## [Task details]
Rewrite the lines below, replacing every occurrence of "tab" with "pane" and leaving everything else as it is.

## [Exercise materials]
— begin —

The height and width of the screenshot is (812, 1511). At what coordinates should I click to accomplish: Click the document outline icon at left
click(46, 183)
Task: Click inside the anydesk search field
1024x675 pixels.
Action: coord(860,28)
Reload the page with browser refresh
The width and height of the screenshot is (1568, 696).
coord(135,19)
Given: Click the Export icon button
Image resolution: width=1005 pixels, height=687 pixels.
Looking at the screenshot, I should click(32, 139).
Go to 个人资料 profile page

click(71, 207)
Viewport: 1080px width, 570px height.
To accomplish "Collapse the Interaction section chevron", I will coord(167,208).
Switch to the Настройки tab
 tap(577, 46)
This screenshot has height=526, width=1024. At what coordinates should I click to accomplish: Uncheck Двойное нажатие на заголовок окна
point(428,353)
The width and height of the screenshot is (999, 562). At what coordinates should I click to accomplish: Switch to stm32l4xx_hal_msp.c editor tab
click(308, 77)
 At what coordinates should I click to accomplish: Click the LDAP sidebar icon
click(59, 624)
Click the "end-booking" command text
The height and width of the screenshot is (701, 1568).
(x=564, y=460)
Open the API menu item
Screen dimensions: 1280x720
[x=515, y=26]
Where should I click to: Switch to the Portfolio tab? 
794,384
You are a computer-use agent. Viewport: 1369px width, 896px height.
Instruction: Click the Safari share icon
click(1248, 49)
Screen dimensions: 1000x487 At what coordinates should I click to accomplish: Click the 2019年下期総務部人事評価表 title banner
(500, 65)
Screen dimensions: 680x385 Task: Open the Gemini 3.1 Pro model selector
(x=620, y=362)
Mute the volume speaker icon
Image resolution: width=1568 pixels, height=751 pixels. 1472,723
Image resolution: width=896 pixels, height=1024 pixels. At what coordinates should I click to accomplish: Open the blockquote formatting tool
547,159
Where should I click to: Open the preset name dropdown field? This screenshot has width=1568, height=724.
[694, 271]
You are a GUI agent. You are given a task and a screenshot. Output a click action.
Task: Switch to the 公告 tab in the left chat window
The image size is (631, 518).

— end —

## [The output]
The height and width of the screenshot is (812, 1511). At what coordinates should I click to accomplish: Click the document outline icon at left
click(46, 183)
Task: Click inside the anydesk search field
1024x675 pixels.
Action: coord(860,28)
Reload the page with browser refresh
The width and height of the screenshot is (1568, 696).
coord(135,19)
Given: Click the Export icon button
Image resolution: width=1005 pixels, height=687 pixels.
Looking at the screenshot, I should click(32, 139).
Go to 个人资料 profile page

click(71, 207)
Viewport: 1080px width, 570px height.
To accomplish "Collapse the Interaction section chevron", I will coord(167,208).
Switch to the Настройки pane
 tap(577, 46)
This screenshot has height=526, width=1024. At what coordinates should I click to accomplish: Uncheck Двойное нажатие на заголовок окна
point(428,353)
The width and height of the screenshot is (999, 562). At what coordinates should I click to accomplish: Switch to stm32l4xx_hal_msp.c editor pane
click(308, 77)
 At what coordinates should I click to accomplish: Click the LDAP sidebar icon
click(59, 624)
Click the "end-booking" command text
The height and width of the screenshot is (701, 1568).
(x=564, y=460)
Open the API menu item
Screen dimensions: 1280x720
[x=515, y=26]
Where should I click to: Switch to the Portfolio pane? 
794,384
You are a computer-use agent. Viewport: 1369px width, 896px height.
Instruction: Click the Safari share icon
click(1248, 49)
Screen dimensions: 1000x487 At what coordinates should I click to accomplish: Click the 2019年下期総務部人事評価表 title banner
(500, 65)
Screen dimensions: 680x385 Task: Open the Gemini 3.1 Pro model selector
(x=620, y=362)
Mute the volume speaker icon
Image resolution: width=1568 pixels, height=751 pixels. 1472,723
Image resolution: width=896 pixels, height=1024 pixels. At what coordinates should I click to accomplish: Open the blockquote formatting tool
547,159
Where should I click to: Open the preset name dropdown field? This screenshot has width=1568, height=724.
[694, 271]
You are a GUI agent. You are given a task and a screenshot. Output a click action.
Task: Switch to the 公告 pane in the left chat window
The image size is (631, 518).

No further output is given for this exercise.